» TASK
Pick out each line in the rows below that contains the word "column", and copy those lines.

» EXERCISE MATERIALS

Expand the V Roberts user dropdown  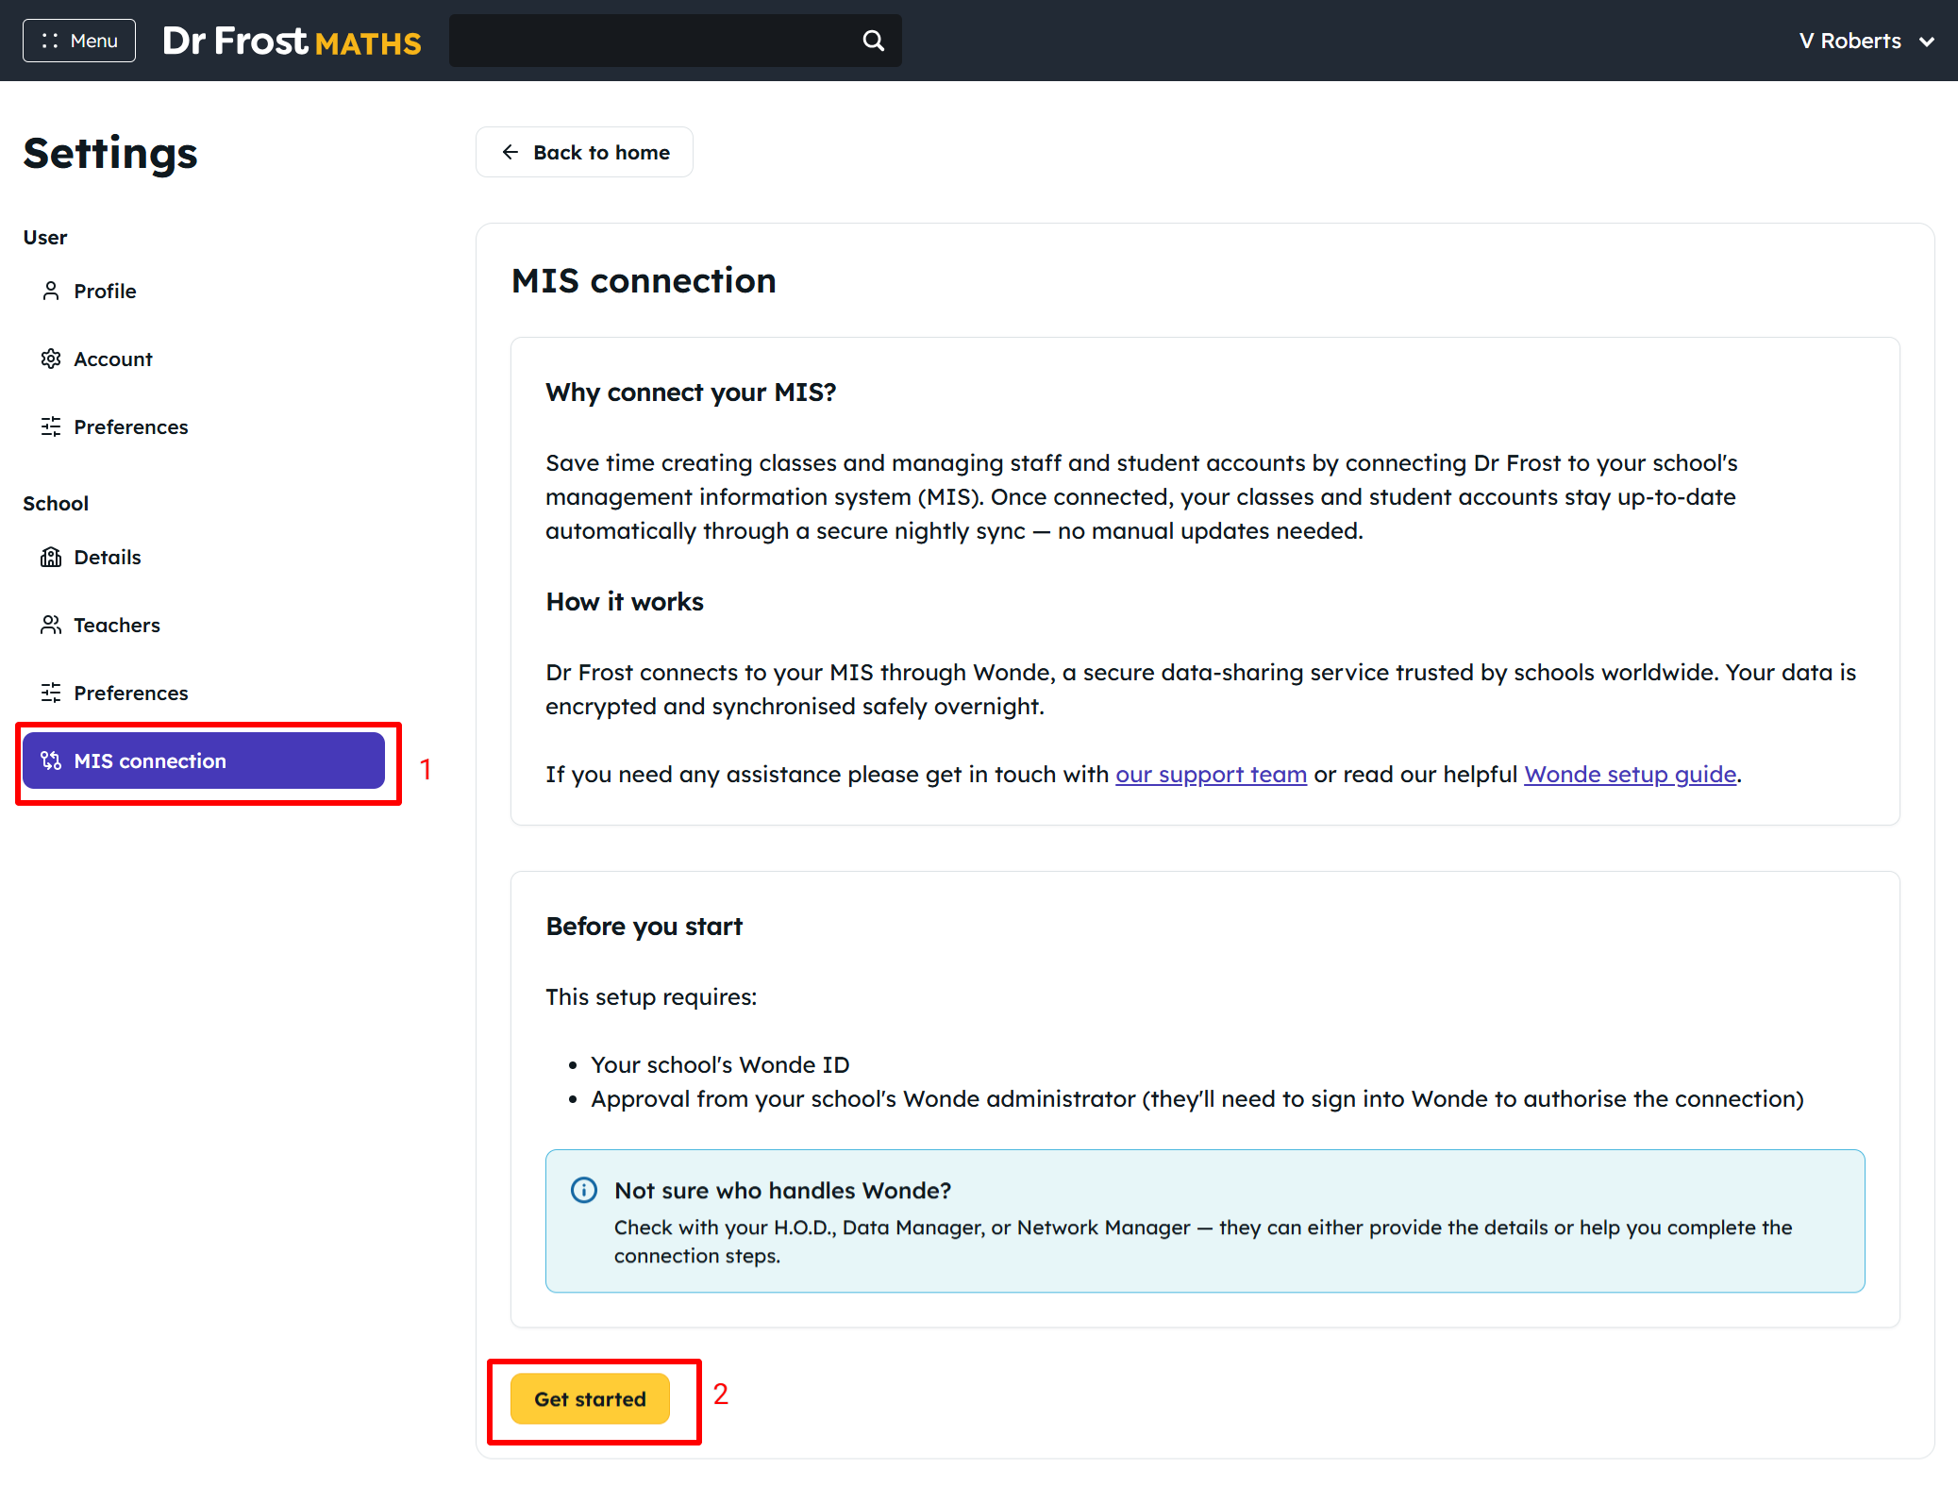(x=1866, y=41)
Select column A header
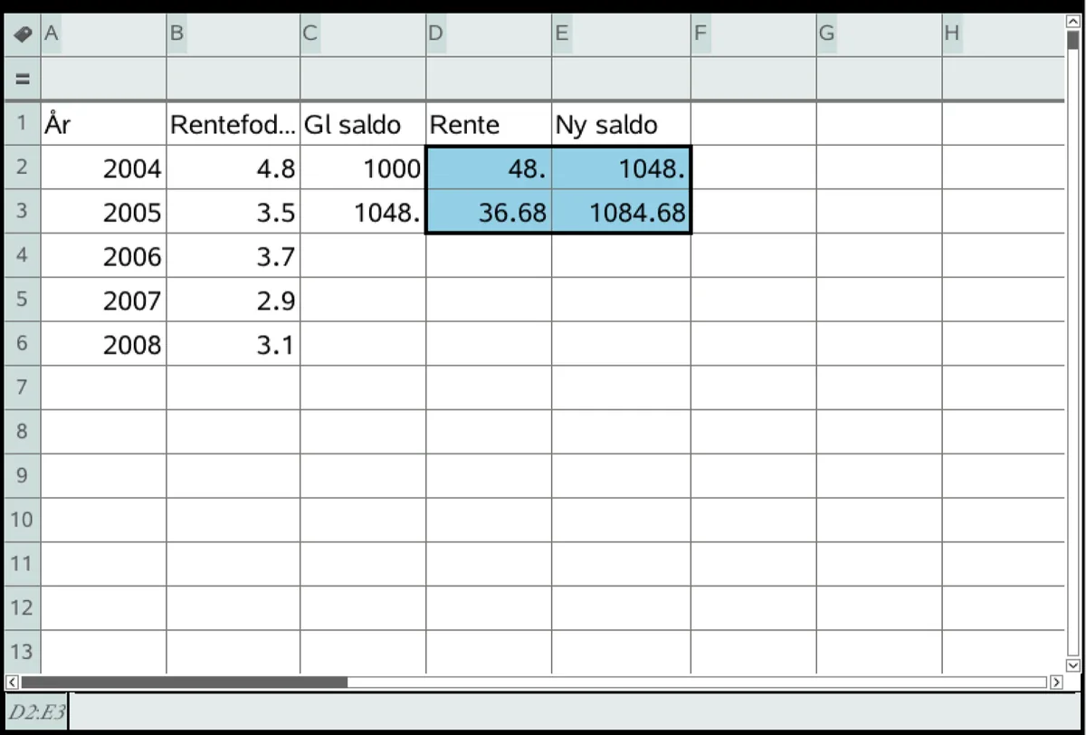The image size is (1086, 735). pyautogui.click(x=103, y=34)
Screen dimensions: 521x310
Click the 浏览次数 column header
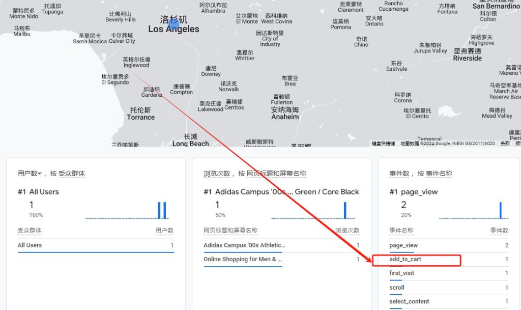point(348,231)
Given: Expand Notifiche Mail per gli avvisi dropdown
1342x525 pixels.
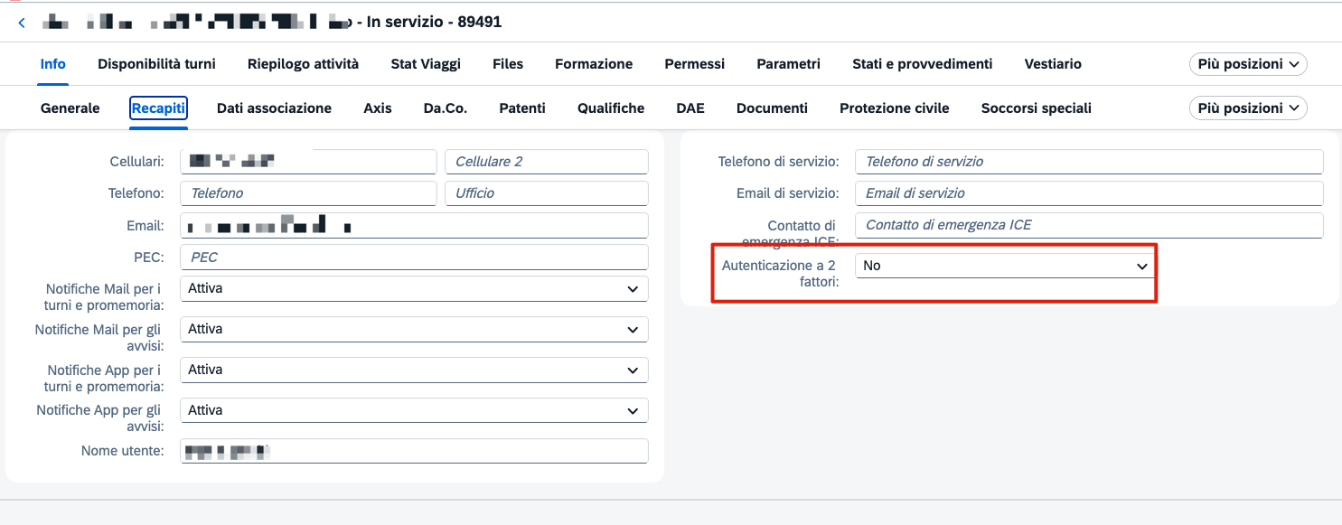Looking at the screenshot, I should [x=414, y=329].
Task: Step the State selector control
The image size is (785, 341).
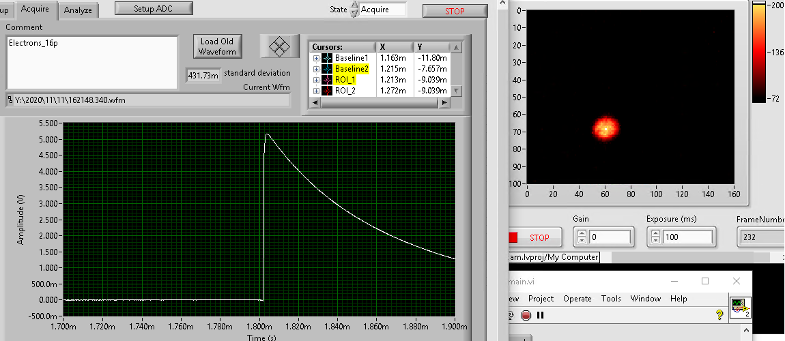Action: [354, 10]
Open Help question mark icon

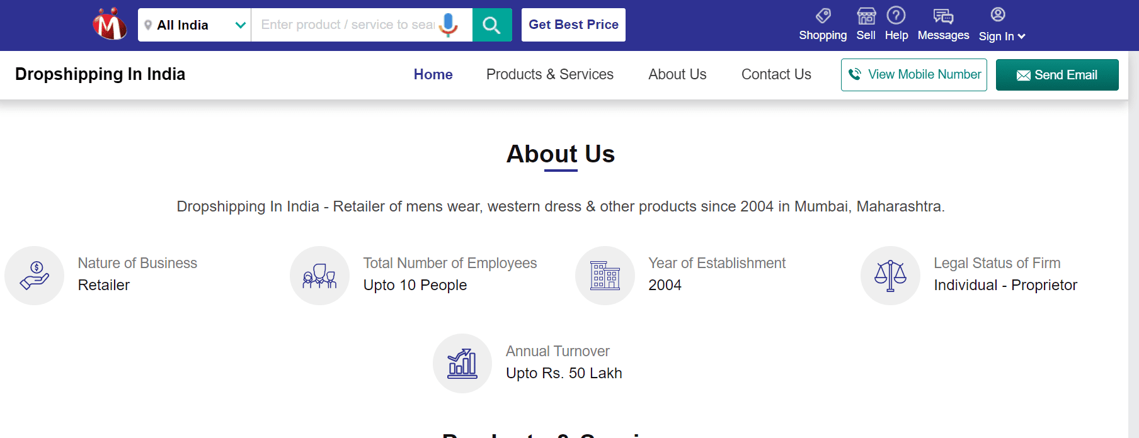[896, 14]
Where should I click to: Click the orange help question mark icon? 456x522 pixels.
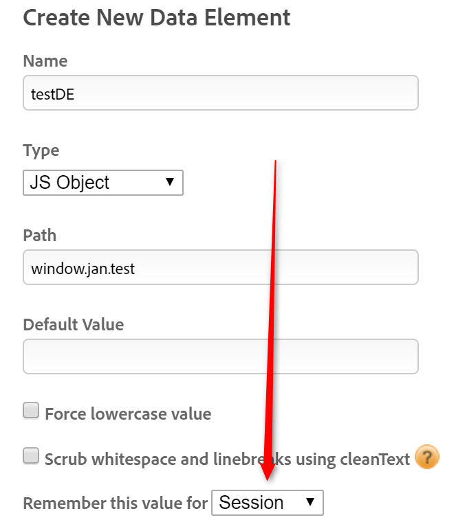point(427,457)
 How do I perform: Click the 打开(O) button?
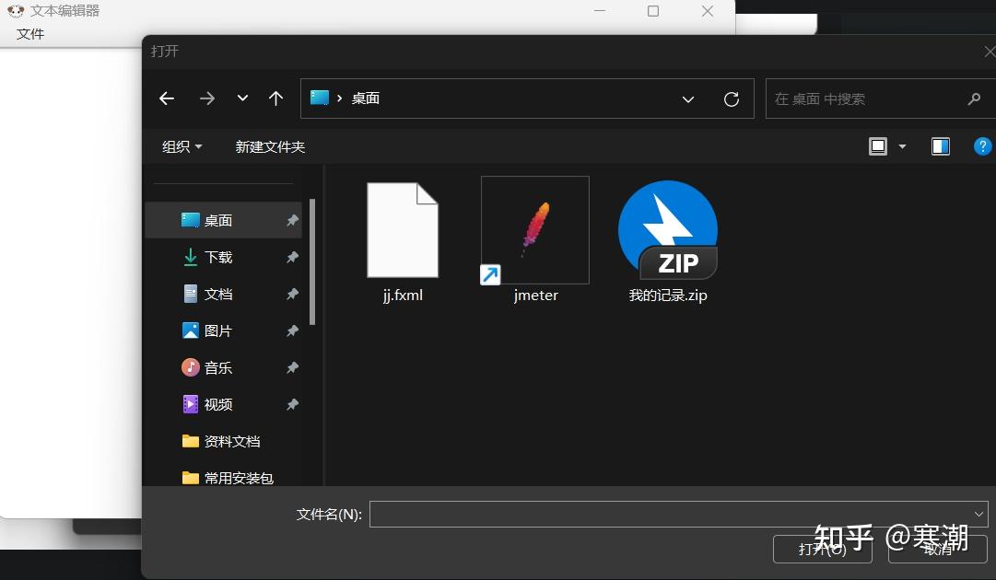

» FINISHED ANSWER
Select column A header
Click the 浏览次数 column header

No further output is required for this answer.